Jednym z elementów, bez których trudno sobie wyobrazić Wigilię, jest choinka. Może trudno w to uwierzyć, ale w Polsce środkowej i południowej jeszcze w latach 30-tych XX w. choinki były rzadkością. Zwyczaj ubierania drzewka na Święta pochodzi z Niemiec z ok. XVI w. i  przywędrował do nas głównie poprzez dawne ziemie pruskie – Pomorze, Warmię, Mazury i Śląsk. Choinki pojawiły się najpierw w domach mieszczańskich, a dopiero potem trafiły na wsie.
Dzisiaj zadajemy sobie często pytanie, jaką choinkę wybrać – żywą, czy sztuczną? Żywa choinka pięknie pachnie, wnosi powiew natury do naszych domów, a jeśli jest świeża – tchnie soczystą zielenią. Choinka sztuczna z kolei ma te zalety, że nie sypią się z niej igły, jest wielokrotnego użytku, łatwo ją rozłożyć i złożyć. Poza tym ludzie, którzy wycinają choinki, niszczą środowisko, podobnie jak ci, którzy je potem wyrzucają.
Rzeczywiście, do niedawna tak było. Teraz jednak dzięki pracy Straży Leśnej znacząco ograniczono proceder nielegalnej wycinki drzewek. Choinki, które zostały legalnie nabyte, pochodzą albo z plantacji prywatnych, albo z lasów, w  których dokonano tzw. czyszczenia i trzebieży (wycinki młodych lub starszych drzew dla dobra całego lasu). Co więcej, choinki sadzi się na kilka lat pod przewodami wysokiego napięcia, gdzie i tak nie będzie się sadzić wysokich drzew. Tych obszarów w skali krajowej jest sporo.
A jak jest z wyrzucaniem choinek?
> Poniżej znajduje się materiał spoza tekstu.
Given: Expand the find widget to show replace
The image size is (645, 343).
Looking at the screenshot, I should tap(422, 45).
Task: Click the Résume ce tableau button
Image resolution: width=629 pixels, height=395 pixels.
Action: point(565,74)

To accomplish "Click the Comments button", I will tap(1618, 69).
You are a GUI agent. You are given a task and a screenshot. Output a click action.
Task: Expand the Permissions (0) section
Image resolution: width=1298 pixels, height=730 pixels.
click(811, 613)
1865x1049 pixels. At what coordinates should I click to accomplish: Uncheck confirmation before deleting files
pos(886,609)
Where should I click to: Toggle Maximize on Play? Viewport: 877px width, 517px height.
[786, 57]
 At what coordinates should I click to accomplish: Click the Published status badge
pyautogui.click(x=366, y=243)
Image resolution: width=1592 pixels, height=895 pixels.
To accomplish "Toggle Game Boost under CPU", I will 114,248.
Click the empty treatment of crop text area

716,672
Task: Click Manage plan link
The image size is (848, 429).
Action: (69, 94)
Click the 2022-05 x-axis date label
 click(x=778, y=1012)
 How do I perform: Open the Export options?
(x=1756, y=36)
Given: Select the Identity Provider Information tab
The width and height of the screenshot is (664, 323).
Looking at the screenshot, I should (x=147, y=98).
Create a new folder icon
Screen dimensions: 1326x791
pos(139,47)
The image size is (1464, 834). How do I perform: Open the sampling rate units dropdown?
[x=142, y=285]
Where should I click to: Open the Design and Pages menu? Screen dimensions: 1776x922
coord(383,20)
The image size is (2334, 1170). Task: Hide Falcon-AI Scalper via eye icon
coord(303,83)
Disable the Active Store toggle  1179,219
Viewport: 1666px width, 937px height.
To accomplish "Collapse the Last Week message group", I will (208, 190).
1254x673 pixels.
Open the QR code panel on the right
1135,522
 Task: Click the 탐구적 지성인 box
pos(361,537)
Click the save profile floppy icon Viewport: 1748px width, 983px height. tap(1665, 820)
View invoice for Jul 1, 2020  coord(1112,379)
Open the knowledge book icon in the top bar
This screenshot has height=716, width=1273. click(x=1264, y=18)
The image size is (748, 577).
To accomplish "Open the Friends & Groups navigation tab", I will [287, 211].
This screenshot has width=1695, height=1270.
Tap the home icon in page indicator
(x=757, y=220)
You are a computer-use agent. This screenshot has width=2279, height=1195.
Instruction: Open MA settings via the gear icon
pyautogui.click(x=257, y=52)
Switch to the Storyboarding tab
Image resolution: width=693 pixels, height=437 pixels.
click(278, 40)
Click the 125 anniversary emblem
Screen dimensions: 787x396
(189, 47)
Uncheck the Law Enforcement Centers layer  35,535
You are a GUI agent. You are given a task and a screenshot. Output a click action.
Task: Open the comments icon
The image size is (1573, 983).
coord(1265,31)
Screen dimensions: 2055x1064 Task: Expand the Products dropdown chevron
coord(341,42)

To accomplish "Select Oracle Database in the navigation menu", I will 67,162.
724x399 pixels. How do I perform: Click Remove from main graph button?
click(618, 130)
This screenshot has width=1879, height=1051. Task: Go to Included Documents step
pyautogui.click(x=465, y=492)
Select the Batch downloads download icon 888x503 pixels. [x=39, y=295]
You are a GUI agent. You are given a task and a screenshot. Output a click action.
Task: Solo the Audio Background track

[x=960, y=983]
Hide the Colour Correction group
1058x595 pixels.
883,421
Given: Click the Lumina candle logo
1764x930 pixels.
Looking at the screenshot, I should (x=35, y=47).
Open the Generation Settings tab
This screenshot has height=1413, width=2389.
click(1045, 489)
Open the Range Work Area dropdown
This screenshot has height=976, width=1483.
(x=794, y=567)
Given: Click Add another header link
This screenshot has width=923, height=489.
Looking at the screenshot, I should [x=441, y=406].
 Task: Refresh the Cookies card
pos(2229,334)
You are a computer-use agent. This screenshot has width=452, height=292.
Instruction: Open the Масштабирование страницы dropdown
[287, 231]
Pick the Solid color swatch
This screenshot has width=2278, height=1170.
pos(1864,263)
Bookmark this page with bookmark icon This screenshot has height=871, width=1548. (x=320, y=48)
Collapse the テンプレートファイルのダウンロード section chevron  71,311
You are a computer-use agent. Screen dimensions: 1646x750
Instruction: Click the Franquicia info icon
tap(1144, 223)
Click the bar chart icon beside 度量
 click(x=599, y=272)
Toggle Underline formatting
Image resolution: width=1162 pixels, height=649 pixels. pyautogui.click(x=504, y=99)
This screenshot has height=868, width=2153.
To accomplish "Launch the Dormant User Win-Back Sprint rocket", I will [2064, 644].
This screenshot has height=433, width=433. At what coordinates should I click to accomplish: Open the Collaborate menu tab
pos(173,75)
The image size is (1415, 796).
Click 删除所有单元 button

Okazuje się, że wyrzucając choinki naturalne czynimy mniejsze szkody, bo naturalne związki zostaną rozłożone i wzbogacą glebę. Tymczasem sztuczna choinka, kiedy już nadejdzie czas na jej wyrzucenie, będzie niszczeć przez kilkaset (!!!) lat.
Na pewno wybierając żywą choinkę musimy zadać sobie więcej trudu. Zwłaszcza, jeśli chcemy potem choinkę posiekać i dodać do kompostu np. na działce. Niemniej jednak biorąc pod uwagę względy ekologiczne jest to rozwiązanie warte rozważenia.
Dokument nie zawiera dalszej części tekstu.